The same thing had happened when another Hizbul Commander, Burhan Wani was killed in 2016. Even then the elitist intelligentsia suffered from definitional issues.
Barkha Dutt tweeted, “Burhan Wani Hizbul commander, son of school headmaster who used social media as weapon of war, killed in Anantag. BIG STORY.”
Breaking: Burhan Wani hizbul commander, son of school headmaster who used social media as weapon of war, killed in Anantag. BIG STORY
— barkha dutt (@BDUTT) July 8, 2016
Victimhood can also translate into victim-bashing especially when the victim is a Brahmin. So, when Kashmiri Pandits tried speaking up about the heart-wrenching barbarity that they had to go through in 1989, there were attempts to dismiss the victims as elites.
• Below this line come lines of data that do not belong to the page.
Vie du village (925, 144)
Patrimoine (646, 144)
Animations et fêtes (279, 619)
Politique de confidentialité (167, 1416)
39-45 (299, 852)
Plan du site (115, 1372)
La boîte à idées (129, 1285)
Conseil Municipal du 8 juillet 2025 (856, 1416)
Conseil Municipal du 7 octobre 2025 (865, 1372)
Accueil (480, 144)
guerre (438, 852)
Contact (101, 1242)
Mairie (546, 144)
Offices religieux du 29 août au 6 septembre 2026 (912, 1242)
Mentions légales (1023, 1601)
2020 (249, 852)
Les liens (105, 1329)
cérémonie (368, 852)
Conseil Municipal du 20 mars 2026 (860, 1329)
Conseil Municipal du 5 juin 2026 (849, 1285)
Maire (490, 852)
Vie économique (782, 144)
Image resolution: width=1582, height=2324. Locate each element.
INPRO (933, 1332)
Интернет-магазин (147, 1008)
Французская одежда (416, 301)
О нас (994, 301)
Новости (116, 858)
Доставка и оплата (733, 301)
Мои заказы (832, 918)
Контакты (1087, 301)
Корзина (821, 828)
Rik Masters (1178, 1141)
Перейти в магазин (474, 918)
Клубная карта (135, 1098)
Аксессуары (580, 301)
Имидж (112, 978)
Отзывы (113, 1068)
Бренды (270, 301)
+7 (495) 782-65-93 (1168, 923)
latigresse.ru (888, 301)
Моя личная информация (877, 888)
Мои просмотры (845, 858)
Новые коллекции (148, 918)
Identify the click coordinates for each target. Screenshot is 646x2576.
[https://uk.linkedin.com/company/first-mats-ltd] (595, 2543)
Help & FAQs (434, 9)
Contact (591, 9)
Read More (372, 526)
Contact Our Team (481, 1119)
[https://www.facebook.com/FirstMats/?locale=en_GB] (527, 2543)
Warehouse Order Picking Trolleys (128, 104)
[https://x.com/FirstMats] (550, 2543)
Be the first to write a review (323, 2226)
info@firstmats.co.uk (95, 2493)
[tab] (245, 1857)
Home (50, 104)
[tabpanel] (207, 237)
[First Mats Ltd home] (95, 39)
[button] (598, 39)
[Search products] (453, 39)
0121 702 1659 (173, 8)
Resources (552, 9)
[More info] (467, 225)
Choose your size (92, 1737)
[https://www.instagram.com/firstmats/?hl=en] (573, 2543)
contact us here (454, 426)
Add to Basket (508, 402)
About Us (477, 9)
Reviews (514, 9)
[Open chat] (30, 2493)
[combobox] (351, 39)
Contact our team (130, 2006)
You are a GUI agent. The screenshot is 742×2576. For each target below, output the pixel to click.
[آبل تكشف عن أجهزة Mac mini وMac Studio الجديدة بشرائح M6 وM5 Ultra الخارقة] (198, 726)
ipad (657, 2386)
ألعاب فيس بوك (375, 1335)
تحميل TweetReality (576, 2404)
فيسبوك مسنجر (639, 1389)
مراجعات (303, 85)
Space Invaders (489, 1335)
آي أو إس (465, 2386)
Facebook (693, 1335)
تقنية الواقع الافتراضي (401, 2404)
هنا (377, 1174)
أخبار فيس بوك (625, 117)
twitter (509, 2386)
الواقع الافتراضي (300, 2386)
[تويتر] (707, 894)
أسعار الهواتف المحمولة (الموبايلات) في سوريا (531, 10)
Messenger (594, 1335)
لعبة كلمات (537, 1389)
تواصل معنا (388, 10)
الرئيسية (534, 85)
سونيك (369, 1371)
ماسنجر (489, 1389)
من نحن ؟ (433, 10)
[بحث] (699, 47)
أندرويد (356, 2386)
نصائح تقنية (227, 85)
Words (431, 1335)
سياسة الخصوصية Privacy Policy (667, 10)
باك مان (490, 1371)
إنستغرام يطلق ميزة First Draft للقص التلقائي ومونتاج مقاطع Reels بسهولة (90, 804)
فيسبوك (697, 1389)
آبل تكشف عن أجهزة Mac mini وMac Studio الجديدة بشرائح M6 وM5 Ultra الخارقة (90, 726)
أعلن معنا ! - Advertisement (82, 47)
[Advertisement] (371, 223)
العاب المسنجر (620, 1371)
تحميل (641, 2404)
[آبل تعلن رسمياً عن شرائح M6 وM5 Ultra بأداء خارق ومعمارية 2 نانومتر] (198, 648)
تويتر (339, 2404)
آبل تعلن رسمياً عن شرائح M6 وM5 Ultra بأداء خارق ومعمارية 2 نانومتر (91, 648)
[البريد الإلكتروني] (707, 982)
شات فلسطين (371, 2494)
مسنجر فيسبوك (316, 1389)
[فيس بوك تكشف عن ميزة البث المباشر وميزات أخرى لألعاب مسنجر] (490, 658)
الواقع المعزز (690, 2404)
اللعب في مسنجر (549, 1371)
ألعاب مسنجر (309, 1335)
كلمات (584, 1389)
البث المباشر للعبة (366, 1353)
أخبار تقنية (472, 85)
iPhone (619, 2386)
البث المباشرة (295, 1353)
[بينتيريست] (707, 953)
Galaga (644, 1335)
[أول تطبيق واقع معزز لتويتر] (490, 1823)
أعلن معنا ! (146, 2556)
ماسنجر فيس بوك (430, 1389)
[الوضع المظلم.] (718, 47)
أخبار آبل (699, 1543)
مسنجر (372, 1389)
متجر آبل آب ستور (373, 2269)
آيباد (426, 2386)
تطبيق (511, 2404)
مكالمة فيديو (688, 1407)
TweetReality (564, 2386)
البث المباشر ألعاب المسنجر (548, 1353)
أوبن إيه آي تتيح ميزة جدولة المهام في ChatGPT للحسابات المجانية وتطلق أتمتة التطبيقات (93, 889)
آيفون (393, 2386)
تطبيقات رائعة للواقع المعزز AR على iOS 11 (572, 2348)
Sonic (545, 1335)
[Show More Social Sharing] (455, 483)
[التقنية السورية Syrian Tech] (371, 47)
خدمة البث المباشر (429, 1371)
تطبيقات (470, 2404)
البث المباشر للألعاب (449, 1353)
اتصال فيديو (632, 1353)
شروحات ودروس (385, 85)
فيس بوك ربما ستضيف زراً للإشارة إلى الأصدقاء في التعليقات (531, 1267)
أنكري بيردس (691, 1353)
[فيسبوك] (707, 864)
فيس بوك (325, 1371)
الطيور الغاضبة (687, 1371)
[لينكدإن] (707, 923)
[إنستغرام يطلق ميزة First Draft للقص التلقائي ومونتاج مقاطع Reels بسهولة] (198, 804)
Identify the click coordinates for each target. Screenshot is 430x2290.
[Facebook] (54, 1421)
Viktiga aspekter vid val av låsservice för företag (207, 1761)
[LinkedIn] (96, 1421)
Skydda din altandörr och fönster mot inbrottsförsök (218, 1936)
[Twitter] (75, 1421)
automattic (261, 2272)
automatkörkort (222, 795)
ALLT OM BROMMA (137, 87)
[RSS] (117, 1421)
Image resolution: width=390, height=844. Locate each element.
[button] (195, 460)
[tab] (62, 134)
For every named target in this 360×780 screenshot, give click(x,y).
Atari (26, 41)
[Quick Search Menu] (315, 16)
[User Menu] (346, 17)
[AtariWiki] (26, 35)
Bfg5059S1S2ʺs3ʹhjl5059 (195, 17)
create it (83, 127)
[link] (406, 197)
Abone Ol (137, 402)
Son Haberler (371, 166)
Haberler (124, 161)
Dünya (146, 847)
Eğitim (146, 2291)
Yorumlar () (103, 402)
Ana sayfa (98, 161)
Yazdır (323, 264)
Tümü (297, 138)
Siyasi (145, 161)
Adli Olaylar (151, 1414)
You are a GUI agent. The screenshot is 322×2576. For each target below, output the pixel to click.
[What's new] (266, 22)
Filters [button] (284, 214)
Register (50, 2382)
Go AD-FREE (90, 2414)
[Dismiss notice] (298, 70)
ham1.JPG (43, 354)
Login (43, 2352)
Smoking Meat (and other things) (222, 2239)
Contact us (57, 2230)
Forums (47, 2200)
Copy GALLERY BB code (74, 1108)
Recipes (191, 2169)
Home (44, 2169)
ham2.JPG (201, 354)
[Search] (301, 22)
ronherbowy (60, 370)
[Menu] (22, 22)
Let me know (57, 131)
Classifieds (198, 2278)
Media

Dutt said, “In fact, history has turned full circle for the Kashmiri Pandits. Today hapless victims, they were once privileged elites of the valley. They may have been a minority but at that time, they had monopolised government jobs, plum postings and other such social benefits…”
Victimhood as such is not limited to Kashmir, nor is it limited to the idea of religion alone.
Therefore, when an ex-AAP Councillor Tahir Hussain was booked for involvement in the gruesome anti-CAA riots in Delhi in February this year, his religious identity was raked up.
AAP MLA Amanatullah Khan had said, “Today, Tahir Hussain is being punished because he is a Muslim. Perhaps the biggest crime today in India is to be Muslim. It may also be proved in the coming times that Tahir Hussain has committed the violence in Delhi.”
And why just Tahir Hussain, even Sharjeel Imam who had said, “The Chicken’s neck belongs to the Muslims, that area is dominated by Muslims,” has his own set of supporters.
Vikas Dubey arrested and not one voice in his support.
Sharjeel Imam arrested, one whole wing supported him.
Difference
— Sanjay Mishra हरि ॐ 🇮🇳 (@sanjayswadesh) July 9, 2020
In fact, the entire narrative of Maoist sympathisers across the country is based on the idea of painting a particular class- the so-called Upper Caste Hindus as the aggressors and the deprived classes as the victims.
Such narratives of victimhood and notions of brutal retributive justice are then used to support Naxal elements that want to overthrow the Indian State. The deprivation of the Adivasis and Dalits has been relentlessly used by elements both within and outside the so-called Upper Castes fold to protect radical Islamist elements in Kashmir and gangsters or murderers elsewhere.
But when a Vikas Dubey is arrested, we are happy that no one comes out to protect him. A gangster, after all, deserves no mercy whichever caste or religion he may come from. The might of the Indian legal system must prevail and the question of caste or religion shouldn’t arise.
#VikashDubey arrested:
He is a Brahmin. Yet you won’t see any Hindu tweeting in solidarity. No one will “stand with him”. No Brahmin will cry injustice or prejudice. Basically the question of religion and caste won’t even arise.